TORONTO — The Nuclear Waste Management Organization has published Confidence in Safety reports for each of the two potential sites it is considering to host a deep geological repository to store Canada’s used nuclear fuel.

The reports are based on years of research and fieldwork. They summarize the NWMO’s understanding of each siting area, including geological characteristics that indicate the sites can contain and isolate used nuclear fuel to protect people and the environment. After a site is selected, the NWMO will perform additional studies to further inform the repository design and long-term safety case.

“Safety is our highest priority.
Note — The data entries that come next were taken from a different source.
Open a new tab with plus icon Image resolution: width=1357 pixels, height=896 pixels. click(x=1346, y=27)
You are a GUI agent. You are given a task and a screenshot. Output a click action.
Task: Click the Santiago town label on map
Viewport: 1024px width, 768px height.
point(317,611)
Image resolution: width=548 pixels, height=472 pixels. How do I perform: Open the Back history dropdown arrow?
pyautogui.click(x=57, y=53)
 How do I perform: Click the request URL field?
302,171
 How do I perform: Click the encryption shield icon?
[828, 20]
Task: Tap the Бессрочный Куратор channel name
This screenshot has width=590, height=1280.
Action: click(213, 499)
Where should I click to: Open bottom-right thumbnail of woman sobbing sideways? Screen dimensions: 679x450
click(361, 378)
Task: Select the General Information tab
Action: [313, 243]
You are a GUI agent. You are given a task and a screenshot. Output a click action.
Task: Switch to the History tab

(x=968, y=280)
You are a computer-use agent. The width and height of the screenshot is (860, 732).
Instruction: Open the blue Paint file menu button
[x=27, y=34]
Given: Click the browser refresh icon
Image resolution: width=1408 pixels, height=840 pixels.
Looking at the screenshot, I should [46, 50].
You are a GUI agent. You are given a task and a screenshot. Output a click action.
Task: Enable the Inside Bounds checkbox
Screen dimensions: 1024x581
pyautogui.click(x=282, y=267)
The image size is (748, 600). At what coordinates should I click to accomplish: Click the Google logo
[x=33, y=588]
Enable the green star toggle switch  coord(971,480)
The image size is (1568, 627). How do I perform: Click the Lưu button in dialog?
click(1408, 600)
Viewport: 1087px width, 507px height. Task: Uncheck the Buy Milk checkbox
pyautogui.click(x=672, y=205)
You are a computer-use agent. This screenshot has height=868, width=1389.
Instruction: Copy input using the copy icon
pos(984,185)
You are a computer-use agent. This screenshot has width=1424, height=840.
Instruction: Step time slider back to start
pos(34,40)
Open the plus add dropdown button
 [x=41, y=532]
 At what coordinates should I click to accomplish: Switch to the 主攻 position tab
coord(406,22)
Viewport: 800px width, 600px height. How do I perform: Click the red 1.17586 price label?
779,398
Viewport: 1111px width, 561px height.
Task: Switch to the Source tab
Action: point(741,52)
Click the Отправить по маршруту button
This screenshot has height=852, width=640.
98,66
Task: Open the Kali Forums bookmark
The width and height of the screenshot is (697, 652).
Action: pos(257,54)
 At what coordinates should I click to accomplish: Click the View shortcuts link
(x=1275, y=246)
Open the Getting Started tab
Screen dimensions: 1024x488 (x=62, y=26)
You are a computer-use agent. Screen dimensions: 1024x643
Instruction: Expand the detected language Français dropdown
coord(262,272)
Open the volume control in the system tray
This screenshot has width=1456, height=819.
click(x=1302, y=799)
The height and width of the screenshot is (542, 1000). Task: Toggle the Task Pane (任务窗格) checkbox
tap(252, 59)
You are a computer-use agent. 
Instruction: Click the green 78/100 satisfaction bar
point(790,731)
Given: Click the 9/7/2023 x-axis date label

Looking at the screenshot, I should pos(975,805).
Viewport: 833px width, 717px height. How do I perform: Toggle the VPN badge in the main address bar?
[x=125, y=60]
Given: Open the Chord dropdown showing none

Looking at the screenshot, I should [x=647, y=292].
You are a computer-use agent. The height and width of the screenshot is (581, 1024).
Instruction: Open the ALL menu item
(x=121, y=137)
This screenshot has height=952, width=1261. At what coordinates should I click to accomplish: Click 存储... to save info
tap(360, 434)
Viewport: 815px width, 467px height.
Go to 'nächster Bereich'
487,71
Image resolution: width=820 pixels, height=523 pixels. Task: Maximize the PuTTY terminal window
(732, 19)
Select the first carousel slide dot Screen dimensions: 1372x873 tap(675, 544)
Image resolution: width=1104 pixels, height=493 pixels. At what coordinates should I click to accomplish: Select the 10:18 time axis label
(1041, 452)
It drives everything we do, from project design, engineering and environmental research to interweaving Indigenous Knowledge into our work and engaging with communities,” said Laurie Swami, NWMO president and CEO in a statement.

“These reports are the products of years of careful study by our science and engineering teams. They mark a major achievement in the site selection process that launched more than a decade ago.”


The planned underground repository is part of Canada’s plan to manage the resulting used nuclear fuel over the long term. They plan to build the repository more than 500 metres underground and surrounded by a natural shield of solid rock. The NWMO says its design uses a series of additional engineered barriers to ensure the facility’s integrity for thousands of years.

In 2010, the NWMO launched the process for selecting a site for the repository. A total of 22 communities expressed interest in learning about the project and exploring their potential to host it. Following years of technical assessment and community engagement, two potential sites remain in the process: one in the Wabigoon Lake Ojibway Nation-Ignace area in northwestern Ontario and the other in the Saugeen Ojibway Nation-South Bruce area in southern Ontario.